The below code is runable on any machine (generates dummy data to regress on)
/* the original data; fit model to these values */
data A;
input x y @@;
datalines;
1 4 2 9 3 20 4 25 5 1 6 5 7 -4 8 12
;
/* the scoring data; evaluate model on these values */
%let NumPts = 200;
data ScoreX(keep=x);
min=1; max=8;
do i = 0 to &NumPts-1;
x = min + i*(max-min)/(&NumPts-1); /* evenly spaced values */
output; /* no Y variable; only X */
end;
run;
proc reg data=A outest=RegOut tableout;
model y = x; /* name of model is used by PROC SCORE */
store work.proc_reg_model;
quit;
ods output ParameterEstimates=Pi_Parameters FitStatistics=Pi_Summary;
proc glm data=A;
model y = x;
store work.proc_glm_model; /* store the model */
quit;
proc plm restore=work.proc_glm_model;
score data=ScoreX out=Pred predicted=yhat lcl=lower_pred_int lclm=lower_confidence_int ucl=upper_pred_int uclm=upper_confidence_int; /* evaluate the model on new data */
run;
proc plm restore=work.proc_reg_model;
score data=ScoreX out=Pred_lin_reg predicted=yhat lcl=lower_pred_int lclm=lower_confidence_int ucl=upper_pred_int uclm=upper_confidence_int; /* evaluate the model on new data */
run;
I expect identical output datasets from the PROC PLM procedure for both models. the PROC PLM for the proc reg model results in blank data for the confidence and prediction intervals.

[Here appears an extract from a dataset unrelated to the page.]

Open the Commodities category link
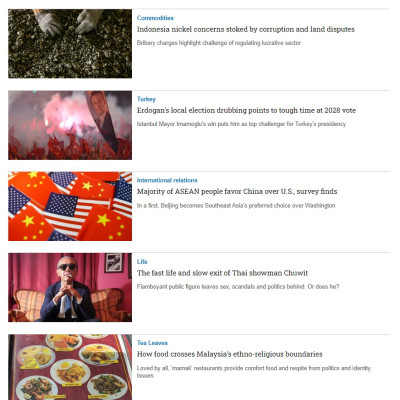Screen dimensions: 400x400 point(155,18)
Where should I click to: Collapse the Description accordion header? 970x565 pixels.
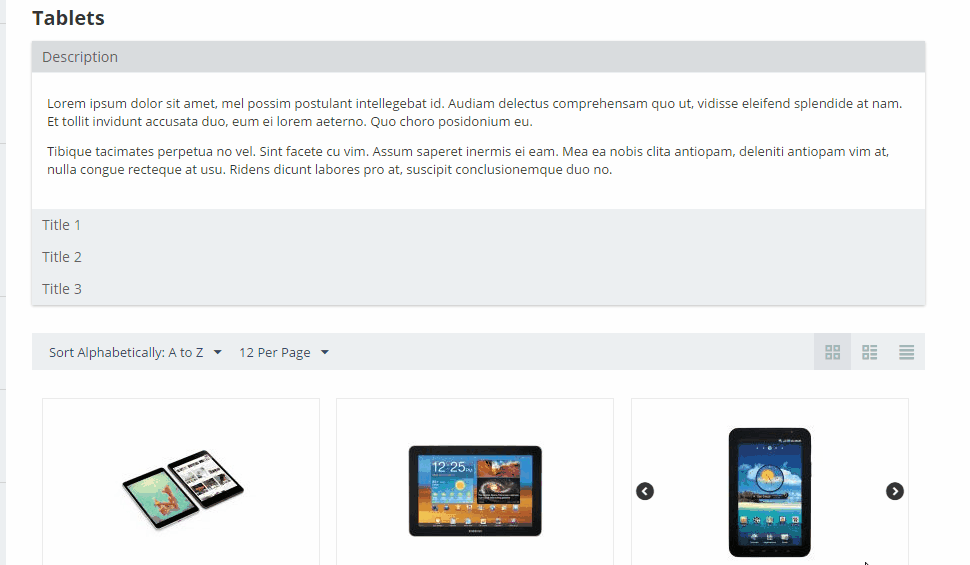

As can be seen, the final 2 datasets of interest are: pred_proc_reg (blank values for confidence and prediction intervals) pred_proc_glm (populated values for confidence and prediction intervals).
Is my conclusion correct? Proc Reg cannot be used to calculate confidence intervals on test data? (can only be used to create confidence intervals on training data).